● **PROBLEM TO WORK ON**: Filter out every line below that lacks "computer", and copy the rest.

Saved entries
-.-.-
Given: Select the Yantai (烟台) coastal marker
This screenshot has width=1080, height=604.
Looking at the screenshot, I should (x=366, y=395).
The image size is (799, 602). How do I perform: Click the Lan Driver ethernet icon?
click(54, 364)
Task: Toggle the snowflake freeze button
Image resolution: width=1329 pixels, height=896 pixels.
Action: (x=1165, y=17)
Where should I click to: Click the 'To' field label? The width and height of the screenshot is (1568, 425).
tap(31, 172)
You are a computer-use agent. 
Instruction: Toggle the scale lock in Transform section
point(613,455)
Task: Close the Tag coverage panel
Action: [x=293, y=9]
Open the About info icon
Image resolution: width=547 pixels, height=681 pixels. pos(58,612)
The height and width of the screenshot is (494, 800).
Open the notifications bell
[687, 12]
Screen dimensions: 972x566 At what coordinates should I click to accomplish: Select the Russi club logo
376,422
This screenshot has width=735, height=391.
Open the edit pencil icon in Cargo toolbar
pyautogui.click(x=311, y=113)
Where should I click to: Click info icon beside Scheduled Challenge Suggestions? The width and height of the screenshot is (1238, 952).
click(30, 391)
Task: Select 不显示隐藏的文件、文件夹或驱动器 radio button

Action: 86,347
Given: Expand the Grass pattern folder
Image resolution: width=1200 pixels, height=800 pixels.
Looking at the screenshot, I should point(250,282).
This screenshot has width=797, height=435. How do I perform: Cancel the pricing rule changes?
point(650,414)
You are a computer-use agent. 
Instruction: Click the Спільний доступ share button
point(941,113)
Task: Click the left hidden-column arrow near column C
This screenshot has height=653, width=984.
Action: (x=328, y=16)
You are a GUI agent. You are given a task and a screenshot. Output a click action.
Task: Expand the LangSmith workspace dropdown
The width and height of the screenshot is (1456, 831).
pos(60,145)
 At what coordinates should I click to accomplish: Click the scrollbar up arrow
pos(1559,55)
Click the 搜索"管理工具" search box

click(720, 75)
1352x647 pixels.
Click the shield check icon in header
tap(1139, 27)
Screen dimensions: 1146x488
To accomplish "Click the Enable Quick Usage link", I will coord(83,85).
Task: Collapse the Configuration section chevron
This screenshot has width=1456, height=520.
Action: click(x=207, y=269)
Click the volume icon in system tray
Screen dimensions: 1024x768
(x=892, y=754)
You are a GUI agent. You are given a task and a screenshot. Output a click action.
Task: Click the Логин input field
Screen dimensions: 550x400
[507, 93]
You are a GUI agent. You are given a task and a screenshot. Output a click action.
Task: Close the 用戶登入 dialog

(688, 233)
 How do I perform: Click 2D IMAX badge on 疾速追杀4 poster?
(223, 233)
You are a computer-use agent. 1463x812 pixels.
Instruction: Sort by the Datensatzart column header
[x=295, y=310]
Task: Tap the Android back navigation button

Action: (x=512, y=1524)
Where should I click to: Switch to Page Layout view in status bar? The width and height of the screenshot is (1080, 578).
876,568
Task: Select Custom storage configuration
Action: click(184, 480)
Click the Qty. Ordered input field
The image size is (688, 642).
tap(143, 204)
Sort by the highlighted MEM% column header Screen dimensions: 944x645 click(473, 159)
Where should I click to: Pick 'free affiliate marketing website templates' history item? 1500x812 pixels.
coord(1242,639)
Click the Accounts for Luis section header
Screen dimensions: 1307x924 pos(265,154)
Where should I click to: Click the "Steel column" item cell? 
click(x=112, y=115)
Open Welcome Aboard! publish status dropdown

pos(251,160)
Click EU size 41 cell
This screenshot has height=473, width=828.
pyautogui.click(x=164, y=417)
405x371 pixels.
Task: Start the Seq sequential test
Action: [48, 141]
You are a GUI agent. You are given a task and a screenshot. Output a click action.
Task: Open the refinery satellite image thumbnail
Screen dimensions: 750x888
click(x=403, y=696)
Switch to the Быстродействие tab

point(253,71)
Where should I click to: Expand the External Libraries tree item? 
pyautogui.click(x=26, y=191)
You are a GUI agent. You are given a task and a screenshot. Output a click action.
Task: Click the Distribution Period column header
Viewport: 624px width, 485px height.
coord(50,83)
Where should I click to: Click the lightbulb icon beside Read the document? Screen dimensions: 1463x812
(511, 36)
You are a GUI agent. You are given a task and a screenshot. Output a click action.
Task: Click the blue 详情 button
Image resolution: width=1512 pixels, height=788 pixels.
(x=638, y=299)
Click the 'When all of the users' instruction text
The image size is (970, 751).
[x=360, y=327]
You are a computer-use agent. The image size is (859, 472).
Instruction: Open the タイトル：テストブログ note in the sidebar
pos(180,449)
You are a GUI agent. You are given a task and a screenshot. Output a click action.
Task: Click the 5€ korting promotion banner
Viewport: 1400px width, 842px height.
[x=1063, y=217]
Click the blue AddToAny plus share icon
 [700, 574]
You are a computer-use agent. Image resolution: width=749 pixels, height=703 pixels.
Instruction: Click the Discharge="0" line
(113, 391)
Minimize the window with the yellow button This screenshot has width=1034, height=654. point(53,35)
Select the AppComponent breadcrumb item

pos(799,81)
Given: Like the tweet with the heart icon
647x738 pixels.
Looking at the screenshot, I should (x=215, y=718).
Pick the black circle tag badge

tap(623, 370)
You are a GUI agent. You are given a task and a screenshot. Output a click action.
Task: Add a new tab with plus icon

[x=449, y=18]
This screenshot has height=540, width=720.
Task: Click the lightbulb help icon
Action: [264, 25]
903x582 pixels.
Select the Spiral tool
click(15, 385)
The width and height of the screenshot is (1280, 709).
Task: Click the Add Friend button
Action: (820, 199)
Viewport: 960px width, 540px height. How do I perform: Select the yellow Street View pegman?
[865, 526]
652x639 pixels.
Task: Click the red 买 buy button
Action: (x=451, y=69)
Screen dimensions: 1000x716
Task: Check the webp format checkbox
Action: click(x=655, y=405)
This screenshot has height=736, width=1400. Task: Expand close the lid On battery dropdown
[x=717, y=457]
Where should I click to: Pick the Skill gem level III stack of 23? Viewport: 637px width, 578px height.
-.-.-
● **RESULT OF THE EXERCISE**:
You are a computer-use agent. 
You are a computer-use agent. 
You are a computer-use agent. 1463x812 pixels.
You are a computer-use agent. The image size is (859, 472).
You are a computer-use agent. Image resolution: width=749 pixels, height=703 pixels.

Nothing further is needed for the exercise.